[Dataset records]
— Begin —
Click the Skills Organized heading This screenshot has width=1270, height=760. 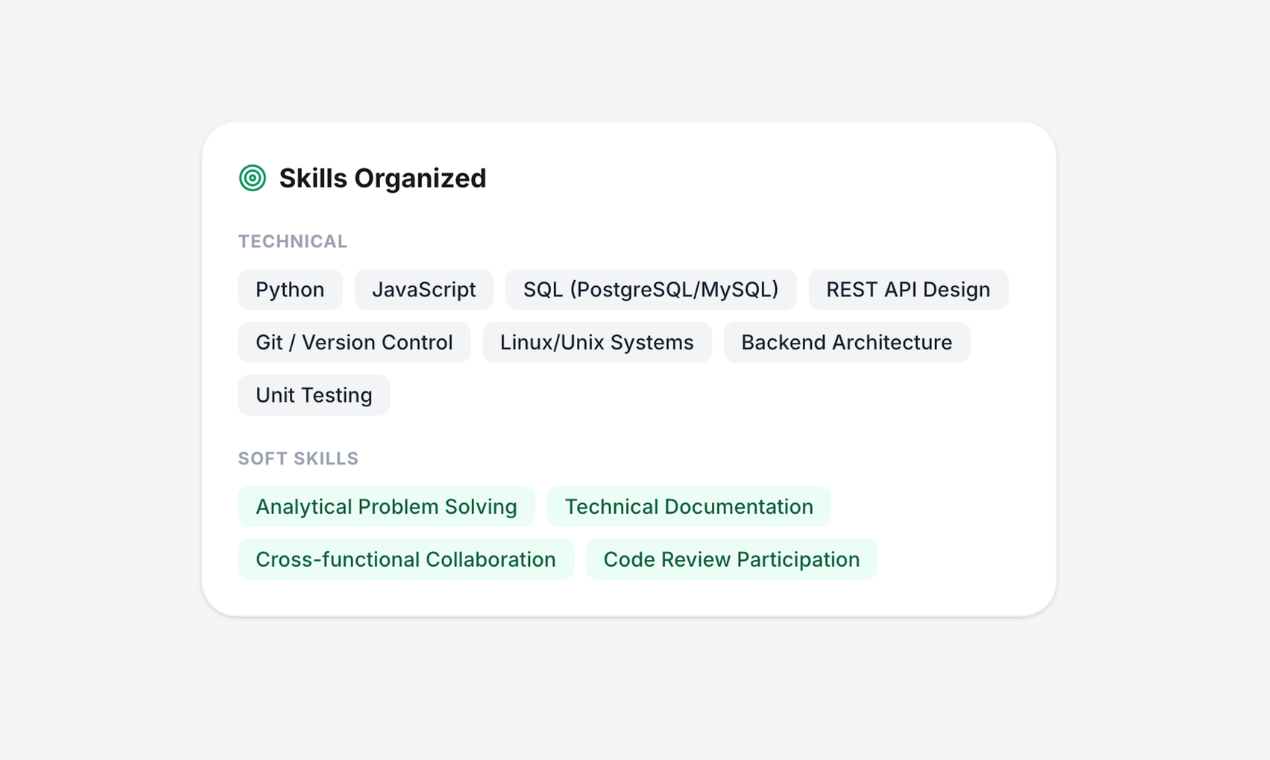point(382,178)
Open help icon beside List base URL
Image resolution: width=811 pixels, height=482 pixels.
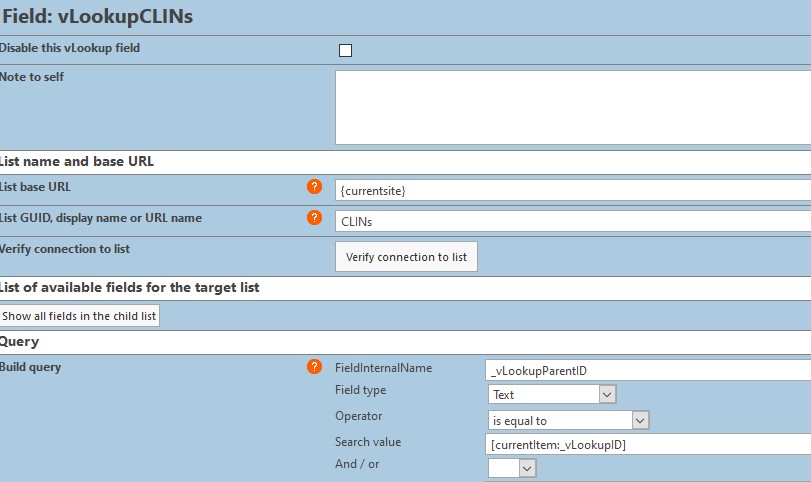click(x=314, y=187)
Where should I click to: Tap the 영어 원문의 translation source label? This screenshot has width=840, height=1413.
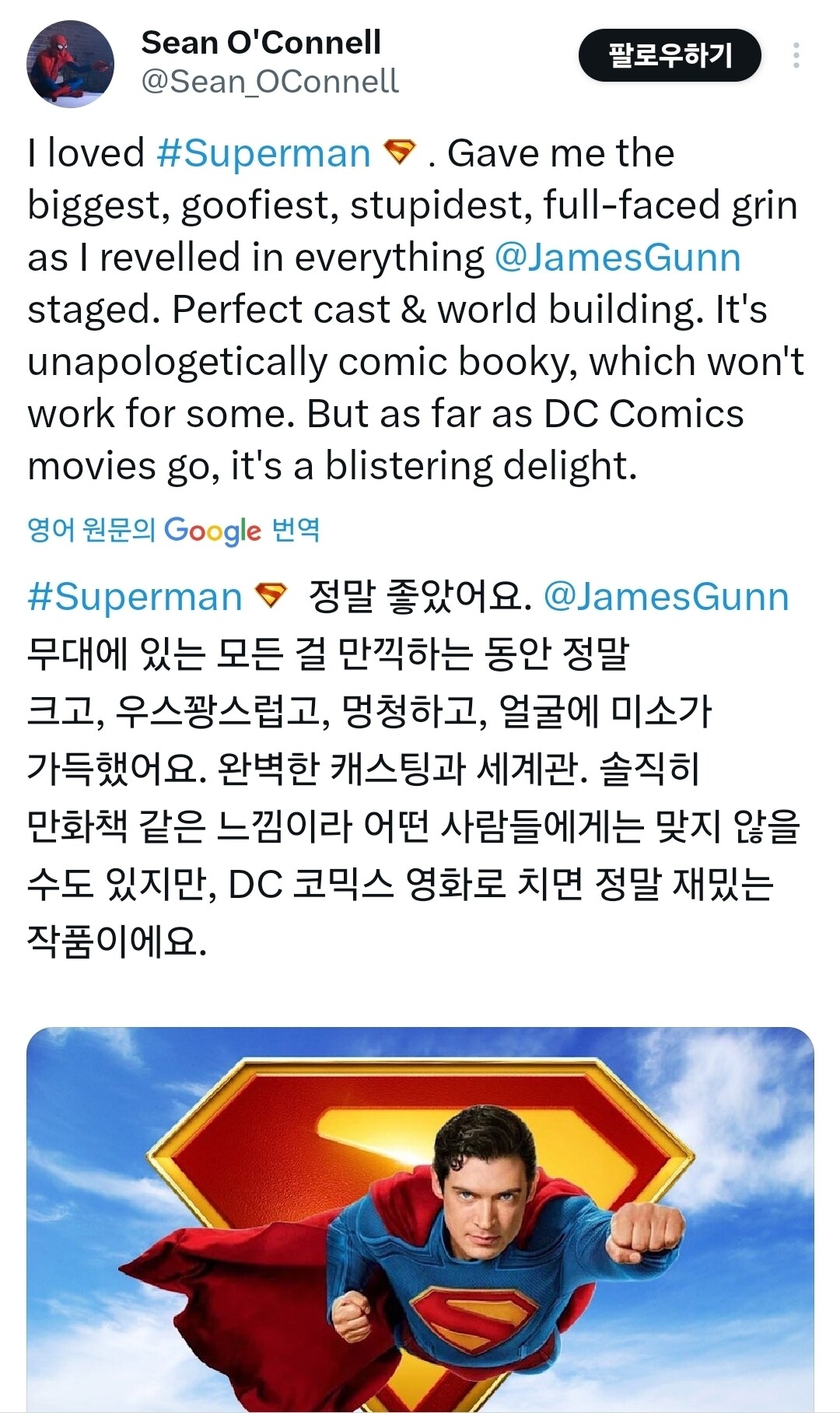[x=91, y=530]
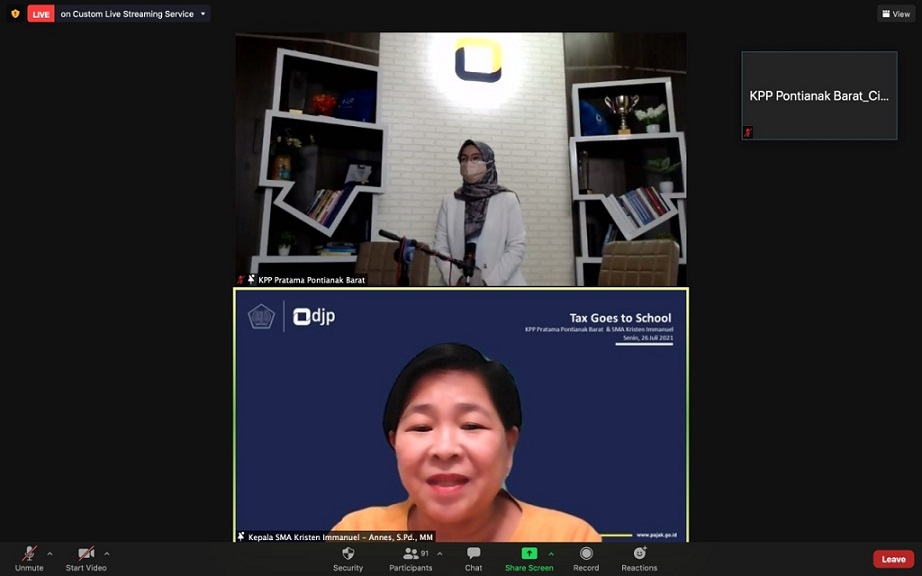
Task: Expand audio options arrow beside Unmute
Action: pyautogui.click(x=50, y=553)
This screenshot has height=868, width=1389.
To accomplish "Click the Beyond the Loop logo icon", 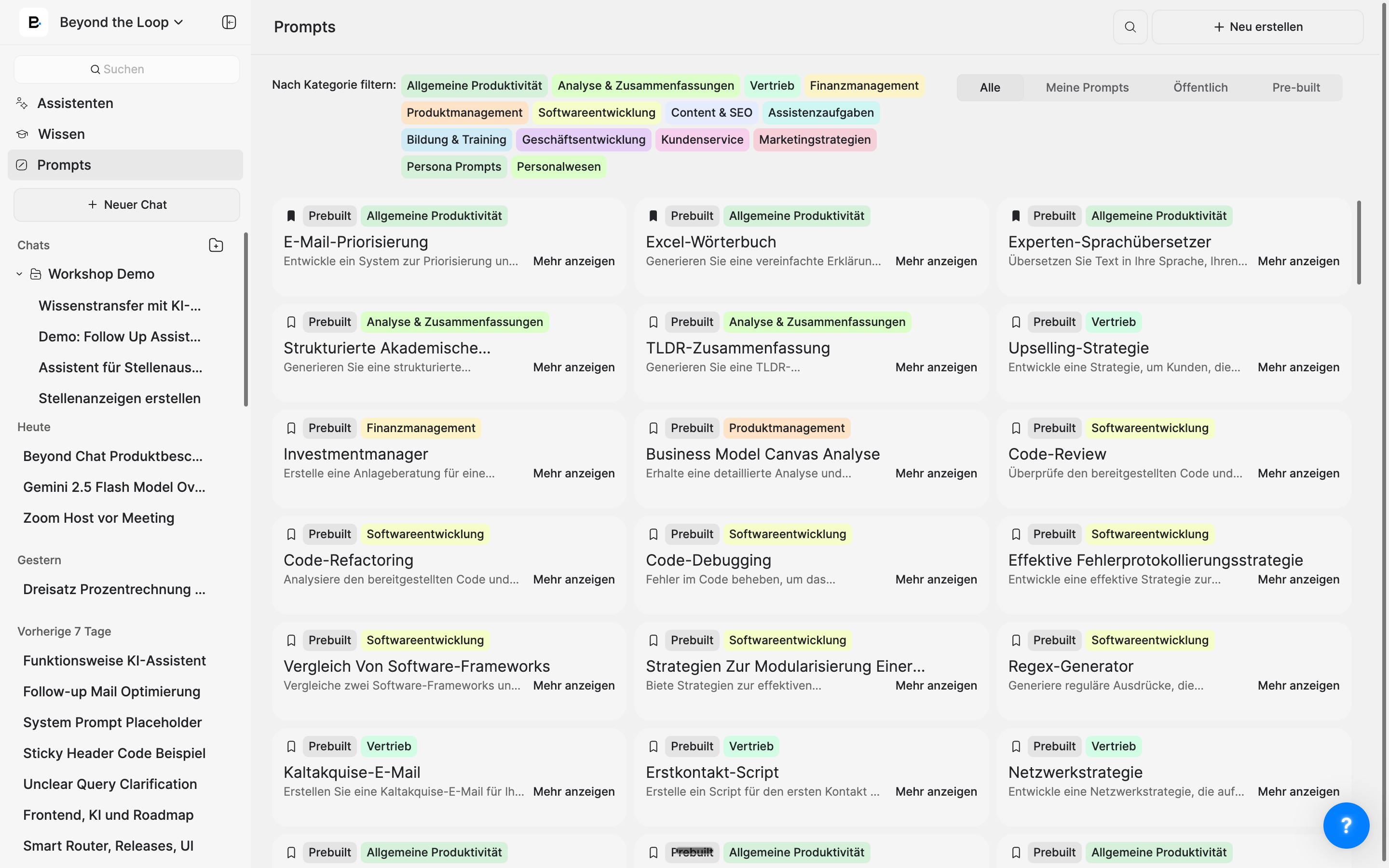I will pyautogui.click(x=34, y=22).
— End —
STATED PROBLEM
Rewrite the items above from the line containing "Open help icon beside List base URL" through the line containing "Action: pyautogui.click(x=50, y=553)", inclusive, substituting "Press" for "Tap" and leaving everything else unchanged. Leave the pictures out of your answer.

ANSWER FOR THE TASK
Open help icon beside List base URL
Image resolution: width=811 pixels, height=482 pixels.
click(x=314, y=187)
Where should I click to: Press the 영어 원문의 translation source label? This screenshot has width=840, height=1413.
[x=91, y=530]
Task: Expand audio options arrow beside Unmute
Action: pyautogui.click(x=50, y=553)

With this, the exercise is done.